In this context, Mauritius is an obvious partner where Australia should turn its attention. The country has built a reputation as one of Africa’s most stable and well-governed economies, with strong institutions, a robust financial services sector, and high regulatory standards. It is also increasingly positioning itself as a regional hub, including through hosting major international forums such as the 9th Indian Ocean Conference and the upcoming Africa-US Business Summit.
Mauritius is also a super connector. It is at the nexus between Africa, the Indian Ocean and broader Asia, connecting the fast-growing economies in the world. It is both part of the Africa Free Trade Area and the Indian Ocean Rim Association (IORA), serving as the latter’s administrative hub.
This matters because regionalism is becoming increasingly important as multilateralism struggles to deliver. A more effective IORA, supported by capable member states, offers one pathway to shaping a more stable regional order. With the support of partners, Mauritius can step up and become a driving force behind the reinvigoration of the grouping.
Mauritius’ deep relationship with India is also worth noting. Australia describes India in the 2026 National Defence Strategy as a “top-tier security partner” in the Indian Ocean, so drawing on India’s close ties with Mauritius offers a practical way for Australia to coordinate its engagement more effectively.
The major geopolitical consideration is the US–UK base in Diego Garcia and the broader Chagos Archipelago. The future of these islands is the focus of continued international attention, with the UK having set out plans to hand sovereignty of the archipelago back to Mauritius and then lease the base for the next 99 years. This would mark a vital step for decolonisation in the region. Mauritius will need the institutional capacity, financial resourcing and human capability to manage these responsibilities – and that is where Australian engagement can make a difference.
What should Australia do? First, Canberra should strengthen its partnership with Mauritius in the western Indian Ocean, building on existing success. Appointing a defence attaché to Port Louis would send a strong signal about Canberra’s views of shared security. Including Mauritius in the New Colombo Plan or Australian Volunteers International programming will build familiarity between the two nations. The Department of Foreign Affairs and Trade (DFAT) could also consider investing in the Charles Telfair Centre, the only think tank on the island and led by Curtin University, to boost two-way knowledge diplomacy. A small investment here would yield considerable return.
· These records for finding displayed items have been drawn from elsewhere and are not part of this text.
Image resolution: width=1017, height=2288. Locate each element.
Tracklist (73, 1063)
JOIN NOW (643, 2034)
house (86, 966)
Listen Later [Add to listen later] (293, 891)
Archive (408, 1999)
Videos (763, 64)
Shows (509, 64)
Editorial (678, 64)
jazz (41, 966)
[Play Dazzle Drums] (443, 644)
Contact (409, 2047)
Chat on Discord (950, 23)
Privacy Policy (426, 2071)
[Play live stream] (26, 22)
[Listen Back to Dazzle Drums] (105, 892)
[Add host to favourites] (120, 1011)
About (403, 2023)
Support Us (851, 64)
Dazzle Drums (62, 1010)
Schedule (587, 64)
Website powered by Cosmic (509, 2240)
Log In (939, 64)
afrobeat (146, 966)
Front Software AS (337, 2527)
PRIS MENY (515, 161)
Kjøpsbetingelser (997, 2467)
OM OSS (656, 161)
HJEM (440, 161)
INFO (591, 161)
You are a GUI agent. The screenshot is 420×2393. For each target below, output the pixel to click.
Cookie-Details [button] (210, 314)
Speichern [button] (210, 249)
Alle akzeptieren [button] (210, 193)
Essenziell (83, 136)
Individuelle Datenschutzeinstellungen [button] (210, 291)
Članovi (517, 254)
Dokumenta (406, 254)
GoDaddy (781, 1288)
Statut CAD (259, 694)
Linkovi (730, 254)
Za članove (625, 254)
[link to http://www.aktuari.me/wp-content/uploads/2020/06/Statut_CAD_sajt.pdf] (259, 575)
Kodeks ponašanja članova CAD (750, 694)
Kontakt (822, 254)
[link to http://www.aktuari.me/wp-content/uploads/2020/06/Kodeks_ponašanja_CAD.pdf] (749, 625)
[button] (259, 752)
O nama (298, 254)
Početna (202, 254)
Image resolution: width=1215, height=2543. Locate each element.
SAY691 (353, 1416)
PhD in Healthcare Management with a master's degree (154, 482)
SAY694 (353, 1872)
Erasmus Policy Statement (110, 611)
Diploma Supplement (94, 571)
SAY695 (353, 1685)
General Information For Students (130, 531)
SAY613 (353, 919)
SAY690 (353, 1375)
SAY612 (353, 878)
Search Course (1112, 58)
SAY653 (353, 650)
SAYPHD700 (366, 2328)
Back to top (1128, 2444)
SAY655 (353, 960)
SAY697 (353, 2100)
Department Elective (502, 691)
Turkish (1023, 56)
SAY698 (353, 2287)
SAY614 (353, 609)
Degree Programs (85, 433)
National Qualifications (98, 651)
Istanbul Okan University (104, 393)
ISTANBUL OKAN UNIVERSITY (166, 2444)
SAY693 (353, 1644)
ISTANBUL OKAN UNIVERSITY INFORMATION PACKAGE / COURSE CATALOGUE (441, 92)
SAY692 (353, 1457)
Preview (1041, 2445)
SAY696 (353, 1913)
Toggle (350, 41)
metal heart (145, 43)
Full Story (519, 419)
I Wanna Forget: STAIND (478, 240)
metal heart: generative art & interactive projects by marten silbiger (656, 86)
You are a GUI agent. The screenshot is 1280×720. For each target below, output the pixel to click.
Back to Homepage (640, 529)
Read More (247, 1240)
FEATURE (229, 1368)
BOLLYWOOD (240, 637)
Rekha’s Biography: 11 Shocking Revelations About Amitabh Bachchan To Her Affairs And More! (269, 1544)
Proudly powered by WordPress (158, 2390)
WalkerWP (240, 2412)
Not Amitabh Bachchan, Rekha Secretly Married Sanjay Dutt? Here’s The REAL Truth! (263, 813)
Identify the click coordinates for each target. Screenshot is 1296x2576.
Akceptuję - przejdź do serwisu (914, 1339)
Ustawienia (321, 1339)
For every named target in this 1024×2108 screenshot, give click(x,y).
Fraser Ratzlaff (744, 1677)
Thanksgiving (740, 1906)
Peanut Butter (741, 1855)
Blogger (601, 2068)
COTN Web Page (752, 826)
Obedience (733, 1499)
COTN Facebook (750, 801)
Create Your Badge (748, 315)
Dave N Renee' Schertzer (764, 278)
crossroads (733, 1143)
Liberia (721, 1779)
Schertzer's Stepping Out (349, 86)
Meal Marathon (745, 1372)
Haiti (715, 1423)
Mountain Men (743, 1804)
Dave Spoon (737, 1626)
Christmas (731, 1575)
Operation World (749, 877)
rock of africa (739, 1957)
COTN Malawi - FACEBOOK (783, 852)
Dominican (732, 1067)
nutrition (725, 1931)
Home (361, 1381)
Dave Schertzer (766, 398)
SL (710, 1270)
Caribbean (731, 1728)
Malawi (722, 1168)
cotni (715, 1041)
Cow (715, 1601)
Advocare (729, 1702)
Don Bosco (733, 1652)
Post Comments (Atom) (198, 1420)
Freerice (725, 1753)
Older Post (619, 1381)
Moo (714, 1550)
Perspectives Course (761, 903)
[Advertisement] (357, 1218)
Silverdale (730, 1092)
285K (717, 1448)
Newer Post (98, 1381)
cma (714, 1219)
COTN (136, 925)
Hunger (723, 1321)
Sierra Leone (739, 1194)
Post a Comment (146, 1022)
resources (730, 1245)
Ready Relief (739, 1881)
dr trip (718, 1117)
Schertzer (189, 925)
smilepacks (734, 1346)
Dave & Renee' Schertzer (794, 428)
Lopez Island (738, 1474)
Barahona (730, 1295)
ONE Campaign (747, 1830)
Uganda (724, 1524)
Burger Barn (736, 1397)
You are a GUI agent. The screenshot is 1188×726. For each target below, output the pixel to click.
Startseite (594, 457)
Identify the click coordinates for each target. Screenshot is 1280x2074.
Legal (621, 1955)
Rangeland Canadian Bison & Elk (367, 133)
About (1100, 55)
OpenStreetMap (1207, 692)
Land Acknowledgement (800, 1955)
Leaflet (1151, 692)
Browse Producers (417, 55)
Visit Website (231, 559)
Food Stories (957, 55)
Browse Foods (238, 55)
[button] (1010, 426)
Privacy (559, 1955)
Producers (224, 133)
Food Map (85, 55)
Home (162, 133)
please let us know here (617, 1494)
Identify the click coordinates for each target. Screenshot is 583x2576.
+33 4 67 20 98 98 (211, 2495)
Second, Australia should invest in Mauritius’ capacity to coordinate development assistance and build resilience. The country is currently facing a proliferation of uncoordinated, well-meaning programs. Working alongside India, Canberra can help streamline overlapping capacity-building initiatives and improve their effectiveness.
Third, Australia should support the strengthening of IORA, helping build the resourcing and agency of the secretariat so that it can set an ambitious agenda for collaboration, perhaps through lobbying for financial support from Dialogue Partners. Australia could also co-host a Track 2 event on the sidelines of next year’s Indian Ocean Conference, alongside India, as co-Chairs of the IORA Maritime Safety and Security working group.
Fourth, Australia should provide technical support in areas where it has clear expertise. At the 9th Indian Ocean Conference, Mauritius identified gaps in monitoring critical subsea cables, and issues with cyber threats on shipping routes. DFAT’s Cable Connectivity and Resilience Centre could have an influence here, perhaps through a grant round focused on Australia-India-Indian Ocean Island States collaboration. Including a few senior Mauritians in maritime domain awareness programs already running in the Northeast Indian Ocean would be a low-cost way to share knowledge across the region.
Australia cannot do everything, but it cannot do nothing. Limiting deep engagement to the Northeast Indian Ocean makes sense as an acknowledgement of the limits on capacity. Canberra must now make sure it has strong partnerships with capable countries that can bolster the region’s stability beyond where Australia’s resources reach.